Material shown below:
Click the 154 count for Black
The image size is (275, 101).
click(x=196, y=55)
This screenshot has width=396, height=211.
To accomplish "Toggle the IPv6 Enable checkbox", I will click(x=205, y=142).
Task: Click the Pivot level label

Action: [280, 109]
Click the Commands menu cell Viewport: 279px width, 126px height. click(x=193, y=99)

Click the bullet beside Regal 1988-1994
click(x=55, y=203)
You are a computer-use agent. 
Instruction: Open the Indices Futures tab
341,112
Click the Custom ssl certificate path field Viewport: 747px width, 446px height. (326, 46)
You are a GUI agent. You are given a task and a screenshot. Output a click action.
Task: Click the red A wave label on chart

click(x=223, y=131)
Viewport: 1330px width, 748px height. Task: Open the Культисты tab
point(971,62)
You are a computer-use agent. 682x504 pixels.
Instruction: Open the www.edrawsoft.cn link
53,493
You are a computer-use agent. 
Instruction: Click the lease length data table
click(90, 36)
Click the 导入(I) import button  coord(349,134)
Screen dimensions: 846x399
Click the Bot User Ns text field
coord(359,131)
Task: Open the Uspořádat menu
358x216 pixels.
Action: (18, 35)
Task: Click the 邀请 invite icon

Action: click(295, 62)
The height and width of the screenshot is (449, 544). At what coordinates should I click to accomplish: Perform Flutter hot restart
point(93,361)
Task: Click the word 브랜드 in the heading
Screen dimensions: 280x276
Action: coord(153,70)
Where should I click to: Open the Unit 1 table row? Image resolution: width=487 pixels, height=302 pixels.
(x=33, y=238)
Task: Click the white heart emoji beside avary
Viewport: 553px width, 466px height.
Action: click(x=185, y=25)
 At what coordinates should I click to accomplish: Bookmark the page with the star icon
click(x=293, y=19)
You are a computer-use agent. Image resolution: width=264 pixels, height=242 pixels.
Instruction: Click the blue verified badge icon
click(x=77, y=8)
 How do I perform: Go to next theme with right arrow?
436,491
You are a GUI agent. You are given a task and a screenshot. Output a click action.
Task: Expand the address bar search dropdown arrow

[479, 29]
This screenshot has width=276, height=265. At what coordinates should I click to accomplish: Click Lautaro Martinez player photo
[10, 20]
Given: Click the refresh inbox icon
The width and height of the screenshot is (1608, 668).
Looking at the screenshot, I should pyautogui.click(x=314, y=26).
End of Material shown.
» **Try it**: Produce a precise copy of all the material above.

» **Result**:
Click the 154 count for Black
The image size is (275, 101).
click(x=196, y=55)
This screenshot has width=396, height=211.
To accomplish "Toggle the IPv6 Enable checkbox", I will click(x=205, y=142).
Task: Click the Pivot level label

Action: [280, 109]
Click the Commands menu cell Viewport: 279px width, 126px height. click(x=193, y=99)

Click the bullet beside Regal 1988-1994
click(x=55, y=203)
You are a computer-use agent. 
Instruction: Open the Indices Futures tab
341,112
Click the Custom ssl certificate path field Viewport: 747px width, 446px height. (326, 46)
You are a GUI agent. You are given a task and a screenshot. Output a click action.
Task: Click the red A wave label on chart

click(x=223, y=131)
Viewport: 1330px width, 748px height. Task: Open the Культисты tab
point(971,62)
You are a computer-use agent. 682x504 pixels.
Instruction: Open the www.edrawsoft.cn link
53,493
You are a computer-use agent. 
Instruction: Click the lease length data table
click(90, 36)
Click the 导入(I) import button  coord(349,134)
Screen dimensions: 846x399
Click the Bot User Ns text field
coord(359,131)
Task: Open the Uspořádat menu
358x216 pixels.
Action: (18, 35)
Task: Click the 邀请 invite icon

Action: click(295, 62)
The height and width of the screenshot is (449, 544). At what coordinates should I click to accomplish: Perform Flutter hot restart
point(93,361)
Task: Click the word 브랜드 in the heading
Screen dimensions: 280x276
Action: coord(153,70)
Where should I click to: Open the Unit 1 table row? Image resolution: width=487 pixels, height=302 pixels.
(x=33, y=238)
Task: Click the white heart emoji beside avary
Viewport: 553px width, 466px height.
Action: click(x=185, y=25)
 At what coordinates should I click to accomplish: Bookmark the page with the star icon
click(x=293, y=19)
You are a computer-use agent. Image resolution: width=264 pixels, height=242 pixels.
Instruction: Click the blue verified badge icon
click(x=77, y=8)
 How do I perform: Go to next theme with right arrow?
436,491
You are a GUI agent. You are given a task and a screenshot. Output a click action.
Task: Expand the address bar search dropdown arrow

[479, 29]
This screenshot has width=276, height=265. At what coordinates should I click to accomplish: Click Lautaro Martinez player photo
[10, 20]
Given: Click the refresh inbox icon
The width and height of the screenshot is (1608, 668).
Looking at the screenshot, I should pyautogui.click(x=314, y=26).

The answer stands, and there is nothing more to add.